## Start TASK INPUT
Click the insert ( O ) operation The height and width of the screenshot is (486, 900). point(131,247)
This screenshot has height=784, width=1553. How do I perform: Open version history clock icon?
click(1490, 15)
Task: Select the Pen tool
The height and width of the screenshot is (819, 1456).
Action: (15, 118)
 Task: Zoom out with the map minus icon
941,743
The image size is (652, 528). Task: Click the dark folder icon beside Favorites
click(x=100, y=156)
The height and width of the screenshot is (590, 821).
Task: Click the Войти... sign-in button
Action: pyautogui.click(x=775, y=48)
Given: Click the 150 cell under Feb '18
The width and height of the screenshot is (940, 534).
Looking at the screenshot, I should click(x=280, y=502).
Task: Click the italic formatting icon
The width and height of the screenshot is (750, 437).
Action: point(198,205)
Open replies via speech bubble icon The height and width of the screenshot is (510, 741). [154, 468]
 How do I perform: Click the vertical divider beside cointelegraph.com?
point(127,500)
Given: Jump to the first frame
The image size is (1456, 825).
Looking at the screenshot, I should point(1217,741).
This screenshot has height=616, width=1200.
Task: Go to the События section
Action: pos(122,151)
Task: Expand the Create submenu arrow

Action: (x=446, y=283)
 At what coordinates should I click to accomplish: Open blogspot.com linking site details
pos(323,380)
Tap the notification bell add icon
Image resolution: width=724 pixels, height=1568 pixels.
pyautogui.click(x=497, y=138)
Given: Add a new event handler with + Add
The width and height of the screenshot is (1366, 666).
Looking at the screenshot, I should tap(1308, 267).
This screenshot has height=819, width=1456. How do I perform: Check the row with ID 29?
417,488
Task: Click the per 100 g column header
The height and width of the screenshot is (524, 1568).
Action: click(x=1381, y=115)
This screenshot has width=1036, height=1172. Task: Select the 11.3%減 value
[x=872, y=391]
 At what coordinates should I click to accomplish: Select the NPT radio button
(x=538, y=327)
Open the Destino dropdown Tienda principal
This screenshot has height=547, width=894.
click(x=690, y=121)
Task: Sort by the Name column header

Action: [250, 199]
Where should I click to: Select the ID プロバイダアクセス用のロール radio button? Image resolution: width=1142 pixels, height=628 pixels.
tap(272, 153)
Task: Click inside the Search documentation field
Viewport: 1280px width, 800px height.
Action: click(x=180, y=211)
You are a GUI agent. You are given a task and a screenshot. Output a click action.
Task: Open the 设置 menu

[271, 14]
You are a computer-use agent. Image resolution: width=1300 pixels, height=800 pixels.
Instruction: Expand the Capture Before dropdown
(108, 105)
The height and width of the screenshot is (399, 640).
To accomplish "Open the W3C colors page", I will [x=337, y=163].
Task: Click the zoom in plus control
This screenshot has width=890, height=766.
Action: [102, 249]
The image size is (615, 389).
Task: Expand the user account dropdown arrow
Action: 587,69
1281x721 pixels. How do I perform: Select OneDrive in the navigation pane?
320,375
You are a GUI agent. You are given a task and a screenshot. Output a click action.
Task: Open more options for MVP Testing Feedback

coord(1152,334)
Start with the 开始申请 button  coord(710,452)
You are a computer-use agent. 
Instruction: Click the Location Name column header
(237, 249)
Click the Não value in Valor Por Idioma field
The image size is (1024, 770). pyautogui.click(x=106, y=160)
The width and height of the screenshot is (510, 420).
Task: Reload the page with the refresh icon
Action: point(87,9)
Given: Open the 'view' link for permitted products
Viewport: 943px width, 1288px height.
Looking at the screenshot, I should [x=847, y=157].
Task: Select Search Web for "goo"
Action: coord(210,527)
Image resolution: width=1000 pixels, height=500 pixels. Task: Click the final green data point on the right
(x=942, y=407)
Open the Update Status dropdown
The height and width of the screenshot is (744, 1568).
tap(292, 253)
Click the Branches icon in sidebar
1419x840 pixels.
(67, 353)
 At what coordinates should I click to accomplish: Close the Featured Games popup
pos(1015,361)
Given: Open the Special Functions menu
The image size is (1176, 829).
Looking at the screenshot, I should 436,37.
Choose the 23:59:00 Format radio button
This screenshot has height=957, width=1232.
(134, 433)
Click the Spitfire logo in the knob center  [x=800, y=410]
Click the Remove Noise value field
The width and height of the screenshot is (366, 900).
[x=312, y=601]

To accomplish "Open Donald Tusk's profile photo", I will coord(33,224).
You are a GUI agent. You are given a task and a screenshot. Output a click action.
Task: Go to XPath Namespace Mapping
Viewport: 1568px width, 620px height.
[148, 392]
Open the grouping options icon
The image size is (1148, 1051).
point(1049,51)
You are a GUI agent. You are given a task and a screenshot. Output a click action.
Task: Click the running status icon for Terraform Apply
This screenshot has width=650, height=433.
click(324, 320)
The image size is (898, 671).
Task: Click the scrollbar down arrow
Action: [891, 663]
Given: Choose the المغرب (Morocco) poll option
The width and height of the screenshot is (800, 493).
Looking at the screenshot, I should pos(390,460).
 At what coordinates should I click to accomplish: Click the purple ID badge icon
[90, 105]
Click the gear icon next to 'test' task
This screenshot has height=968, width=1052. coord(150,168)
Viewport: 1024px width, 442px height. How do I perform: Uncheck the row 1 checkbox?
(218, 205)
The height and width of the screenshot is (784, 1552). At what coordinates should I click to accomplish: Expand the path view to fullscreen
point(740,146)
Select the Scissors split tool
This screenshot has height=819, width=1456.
## End TASK INPUT
◆ THE REQUEST ◆
Rewrite all of the lines above, replacing each "How do I perform:" with "How can I do this:" and leaving everything else unchanged.

◆ WRITTEN REPLY ◆
Click the insert ( O ) operation The height and width of the screenshot is (486, 900). point(131,247)
This screenshot has height=784, width=1553. How can I do this: Open version history clock icon?
click(1490, 15)
Task: Select the Pen tool
The height and width of the screenshot is (819, 1456).
Action: (15, 118)
 Task: Zoom out with the map minus icon
941,743
The image size is (652, 528). Task: Click the dark folder icon beside Favorites
click(x=100, y=156)
The height and width of the screenshot is (590, 821).
Task: Click the Войти... sign-in button
Action: pyautogui.click(x=775, y=48)
Given: Click the 150 cell under Feb '18
The width and height of the screenshot is (940, 534).
Looking at the screenshot, I should click(x=280, y=502).
Task: Click the italic formatting icon
The width and height of the screenshot is (750, 437).
Action: point(198,205)
Open replies via speech bubble icon The height and width of the screenshot is (510, 741). [154, 468]
 How can I do this: Click the vertical divider beside cointelegraph.com?
point(127,500)
Given: Jump to the first frame
The image size is (1456, 825).
Looking at the screenshot, I should point(1217,741).
This screenshot has height=616, width=1200.
Task: Go to the События section
Action: pos(122,151)
Task: Expand the Create submenu arrow

Action: (x=446, y=283)
 At what coordinates should I click to accomplish: Open blogspot.com linking site details
pos(323,380)
Tap the notification bell add icon
Image resolution: width=724 pixels, height=1568 pixels.
pyautogui.click(x=497, y=138)
Given: Add a new event handler with + Add
The width and height of the screenshot is (1366, 666).
Looking at the screenshot, I should tap(1308, 267).
This screenshot has height=819, width=1456. How can I do this: Check the row with ID 29?
417,488
Task: Click the per 100 g column header
The height and width of the screenshot is (524, 1568).
Action: click(x=1381, y=115)
This screenshot has width=1036, height=1172. Task: Select the 11.3%減 value
[x=872, y=391]
 At what coordinates should I click to accomplish: Select the NPT radio button
(x=538, y=327)
Open the Destino dropdown Tienda principal
This screenshot has height=547, width=894.
click(x=690, y=121)
Task: Sort by the Name column header

Action: [250, 199]
Where should I click to: Select the ID プロバイダアクセス用のロール radio button? Image resolution: width=1142 pixels, height=628 pixels.
tap(272, 153)
Task: Click inside the Search documentation field
Viewport: 1280px width, 800px height.
Action: click(x=180, y=211)
You are a GUI agent. You are given a task and a screenshot. Output a click action.
Task: Open the 设置 menu

[271, 14]
You are a computer-use agent. Image resolution: width=1300 pixels, height=800 pixels.
Instruction: Expand the Capture Before dropdown
(108, 105)
The height and width of the screenshot is (399, 640).
To accomplish "Open the W3C colors page", I will [x=337, y=163].
Task: Click the zoom in plus control
This screenshot has width=890, height=766.
Action: [102, 249]
The image size is (615, 389).
Task: Expand the user account dropdown arrow
Action: 587,69
1281x721 pixels. How can I do this: Select OneDrive in the navigation pane?
320,375
You are a GUI agent. You are given a task and a screenshot. Output a click action.
Task: Open more options for MVP Testing Feedback

coord(1152,334)
Start with the 开始申请 button  coord(710,452)
You are a computer-use agent. 
Instruction: Click the Location Name column header
(237, 249)
Click the Não value in Valor Por Idioma field
The image size is (1024, 770). pyautogui.click(x=106, y=160)
The width and height of the screenshot is (510, 420).
Task: Reload the page with the refresh icon
Action: point(87,9)
Given: Open the 'view' link for permitted products
Viewport: 943px width, 1288px height.
Looking at the screenshot, I should [x=847, y=157].
Task: Select Search Web for "goo"
Action: coord(210,527)
Image resolution: width=1000 pixels, height=500 pixels. Task: Click the final green data point on the right
(x=942, y=407)
Open the Update Status dropdown
The height and width of the screenshot is (744, 1568).
tap(292, 253)
Click the Branches icon in sidebar
1419x840 pixels.
(67, 353)
 At what coordinates should I click to accomplish: Close the Featured Games popup
pos(1015,361)
Given: Open the Special Functions menu
The image size is (1176, 829).
Looking at the screenshot, I should 436,37.
Choose the 23:59:00 Format radio button
This screenshot has height=957, width=1232.
(134, 433)
Click the Spitfire logo in the knob center  [x=800, y=410]
Click the Remove Noise value field
The width and height of the screenshot is (366, 900).
[x=312, y=601]

To accomplish "Open Donald Tusk's profile photo", I will coord(33,224).
You are a GUI agent. You are given a task and a screenshot. Output a click action.
Task: Go to XPath Namespace Mapping
Viewport: 1568px width, 620px height.
[148, 392]
Open the grouping options icon
The image size is (1148, 1051).
point(1049,51)
You are a GUI agent. You are given a task and a screenshot. Output a click action.
Task: Click the running status icon for Terraform Apply
This screenshot has width=650, height=433.
click(324, 320)
The image size is (898, 671).
Task: Click the scrollbar down arrow
Action: [891, 663]
Given: Choose the المغرب (Morocco) poll option
The width and height of the screenshot is (800, 493).
Looking at the screenshot, I should pos(390,460).
 At what coordinates should I click to accomplish: Click the purple ID badge icon
[90, 105]
Click the gear icon next to 'test' task
This screenshot has height=968, width=1052. coord(150,168)
Viewport: 1024px width, 442px height. How can I do this: Uncheck the row 1 checkbox?
(218, 205)
The height and width of the screenshot is (784, 1552). At what coordinates should I click to accomplish: Expand the path view to fullscreen
point(740,146)
Select the Scissors split tool
This screenshot has height=819, width=1456.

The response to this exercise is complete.